Report calls for full-time construction minister

The Building Regulations should cover health and safety, according to a report into construction deaths published today by the Department for Work and Pensions (DWP).

The inquiry report investigates the underlying causes of construction fatal accidents. It recommends that the Gangmaster Licensing Regulations be extended to cover construction.

The long-awaited 96-page report from Rita Donaghy, former head of Acas, suggests that directors should be legally obliged to ensure good health and safety management on sites.

The call for a full-time construction minister will be applauded by many in the industry. The report also called for a review of health and safety teaching, an examination of the impact of second-hand equipment in the sector and called for mandatory minimum standards on publicly-funded projects.

Commenting on the report, Yvette Cooper, Secretary of State for Work and Pensions, said: “Despite the welcome recent fall in construction fatalities, any death or major injury is a tragedy for individuals, their families and their colleagues, and more work is needed to bring the number of accidents down.”

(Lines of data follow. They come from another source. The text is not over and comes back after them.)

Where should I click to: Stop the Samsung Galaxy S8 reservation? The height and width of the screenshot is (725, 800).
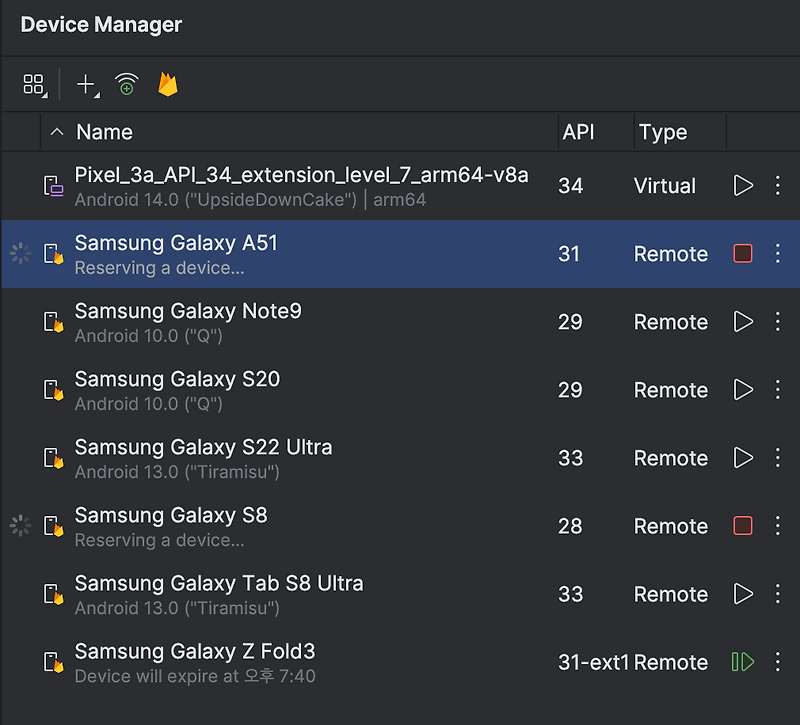744,526
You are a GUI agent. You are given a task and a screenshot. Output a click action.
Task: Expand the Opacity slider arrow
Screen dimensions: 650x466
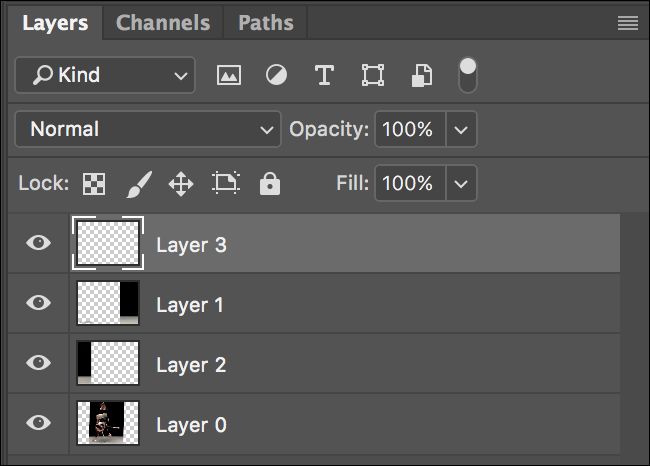461,130
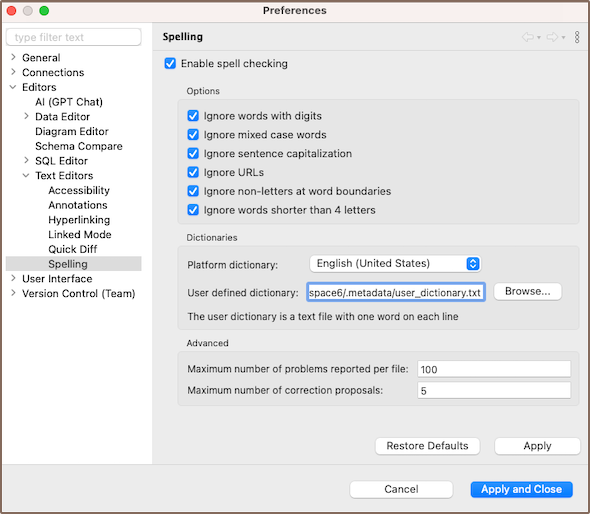Click Apply and Close button

click(522, 489)
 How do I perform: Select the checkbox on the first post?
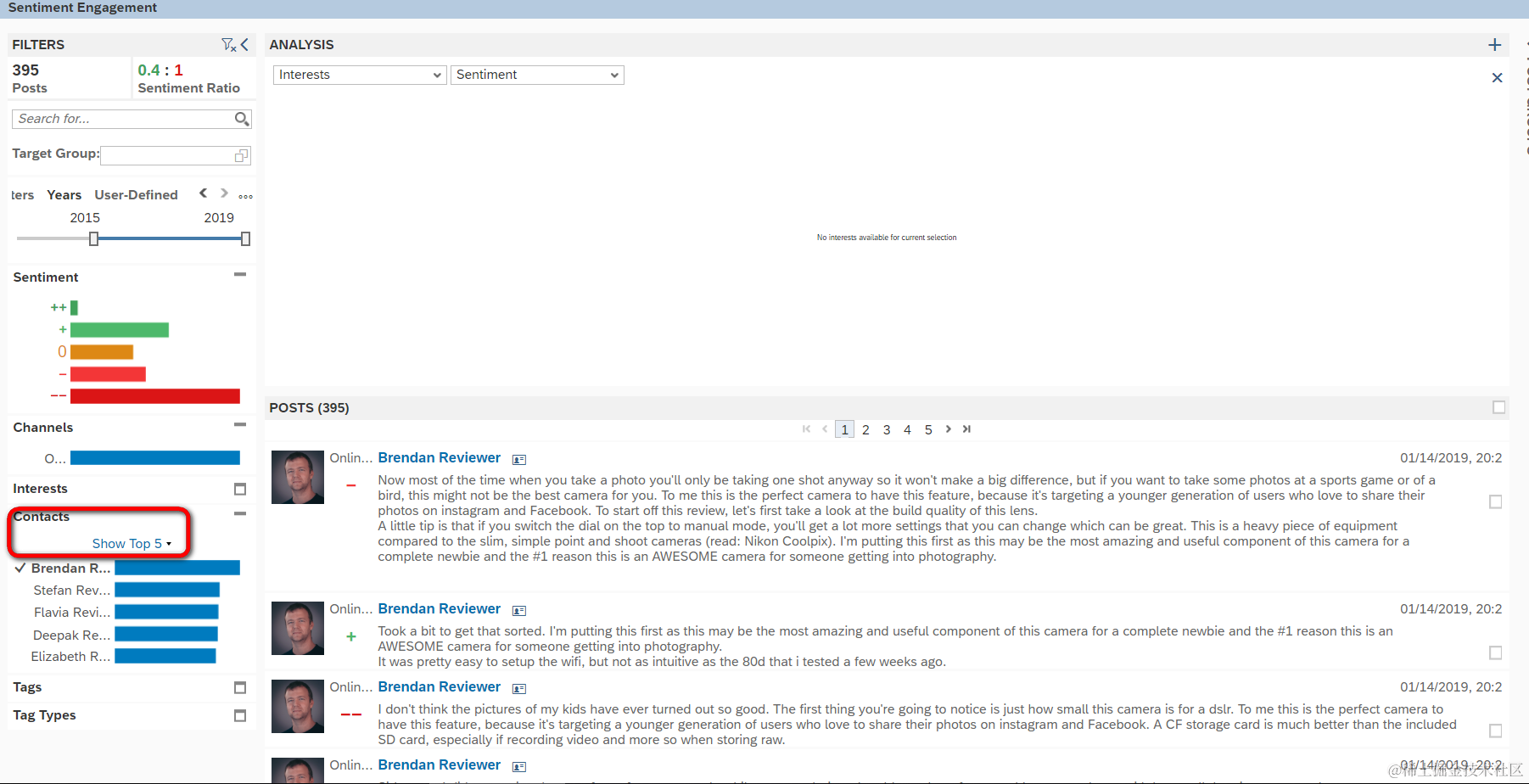[1494, 502]

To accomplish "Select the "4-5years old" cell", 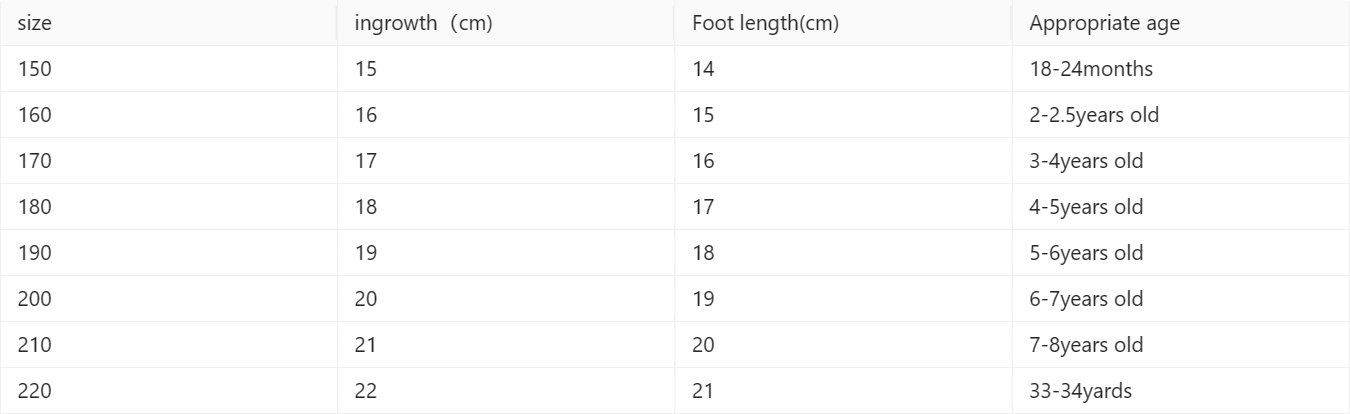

Rita Donaghy said: “The inquiry involved a widespread stakeholder consultation which generated a large amount of interest. I was eager to hear the views of as many people as possible and these are reflected in the report.

“I was keen to see what lessons we could learn from the root causes of construction accidents so that we can help to improve the health and safety of construction workers and I hope that Government and other stakeholders will welcome the recommendations.”

DWP will now be consulting with the Health and Safety Executive (HSE), the industry, trade unions and other relevant Government Departments, to fully consider all the recommendations before responding later in the year.

The latest Health and Safety Executive (HSE) fatal injury statistics for 2008/9 show 53 fatal injuries to construction workers were recorded – a rate of 2.4 per 100,000 workers – a fall from the 72 recorded in 2007/08 and from the average number of fatalities (70) for the previous five years.